- The Washington Times - Wednesday, December 1, 2010

WHERE GOOD IDEAS COME FROM: THE NATURAL HISTORY OF INNOVATION
By Steven Johnson
Riverhead Hardback, $26.95, 336 pages

In recent decades, the U.S. publishing industry has unleashed a tidal wave of books about creativity in science and business, and almost all of them have been like fake Viagra: The more the subject is discussed, explored and celebrated, the less impressive are the results in the real world.

Old-fashioned, manufacturing-oriented industrial economies such as China, South Korea, Germany and Sweden have been the ones posting the best results around the world. Every three months, the United States racks up an even bigger balance-of-payments deficit, especially with China, than ever before. Not much evidence of good ideas in business and industry there. The domestic American intellectual climate about innovation in business and industry is like the U.S. real estate market before the bubble burst: ignorant, complacent, ludicrously ill-informed and overly optimistic.

Steven Johnson’s contribution to this debate is easily one of the most substantive and best we have seen for a long time. It is a riveting good read. However, it is not remotely as original as many breathless reviewers have intimated - and it stops far short of tackling the fundamental question of why the U.S. economy, industry and almost all advanced technology except for the likes of Facebook and Google are in such a woeful mess and were so even before the current president took office. Indeed, some of Mr. Johnson’s recommendations would make the current problems even worse rather than better.

Mr. Johnson, predictably, follows the conventional wisdom of the past half-century or so in recommending open networks and an open intellectual climate of inquiry as essential for the development of new ideas, technologies and crucial breakthroughs and insights. This certainly is the case, but it is not remotely as original as many people imagine.

“Breakthroughs” (1993) by P. Ranganath Nayak and the “Connections” TV series (1978) by James Burke pioneered the documentation of most of the processes of complex interaction that Mr. Johnson rightly identifies. The enormous book “Cities in Civilization” (1998) by Peter Hall studied in depth more than a score of cities that for decades and even centuries led the world in focused areas of technological innovation such as medicine, shipbuilding and electrical engineering.

In effect, the crucial components of Mr. Johnson’s book had been identified and documented in extensive detail decades before he even started work on his book.

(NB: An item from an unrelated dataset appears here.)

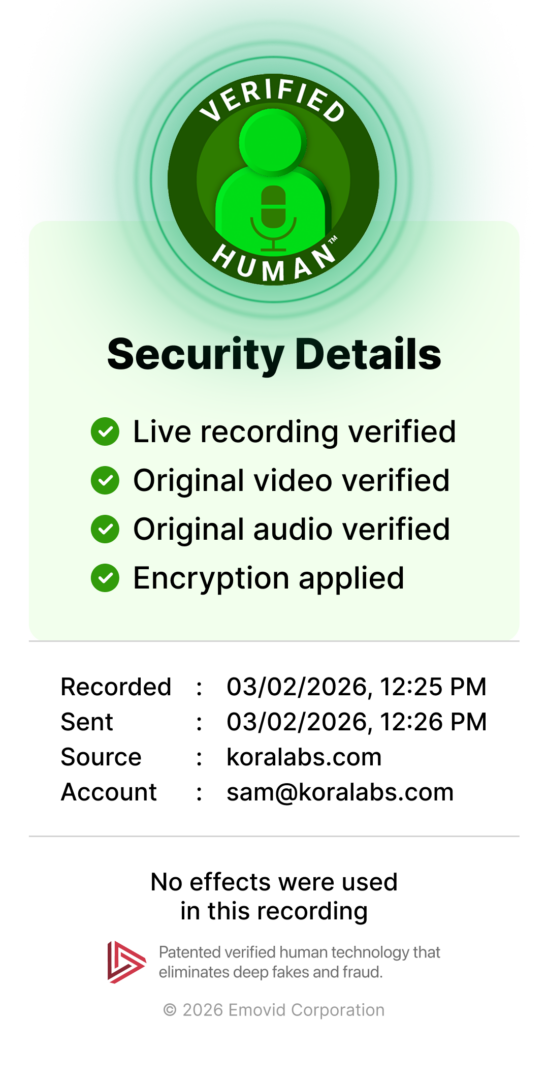Viewport: 547px width, 1080px height.
Task: Click the green check beside Live recording verified
Action: coord(105,432)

In his fashionable obsession with open networks, Mr. Johnson nowhere tackles the crucial issue of intellectual property whereby the inventor is protected and rewarded through the patent system for coming up with his ideas. The United States had the greatest patent system in the world for 200 years, designed by Thomas Jefferson, until that “second Jefferson,” Vice President Al Gore, dismantled it in the course of his witless “redefining government” initiative to make it “more transparent” to the public. In the decade since Mr. Gore’s “visionary” changes were implemented, every idea lodged with the U.S. patent office can be stolen by Chinese or other international competitors because the system is so transparent that all the details of every American-filed innovation is open for all to see, copy and steal.

It doesn’t matter how much open networking will go on. Nothing will result from it - at least within the United States - while that state of affairs lasts. The new 112th Congress should look into that state of affairs without delay.

Also, Mr. Johnson is oblivious to the wider patterns of economic and state history. Innovation erupts in strong centralized or federalized state systems that combine as free an internal market as possible with low taxation and respect and protection for private property. But those internal markets also are protected from foreign competition invading and undercutting their domestic manufacturers in their home markets.

These conditions underlay the rise of France in the 17th century, England in the 18th century and the United States in the 19th and first half of the 20th centuries. They also accounted for the industrial rise of Germany in the 19th century and of Japan, South Korea and China in the second half of the 20th century. Yet you won’t find that taught at the University of Chicago or mentioned in Mr. Johnson’s book.

This book is thoughtful, highly enjoyable, insightful and constructive - within its limits, but those limits are much narrower than either Mr. Johnson or his many admirers realize.

Martin Sieff is chief global analyst for the Globalist (theglobalist.com) and a columnist for Fox News.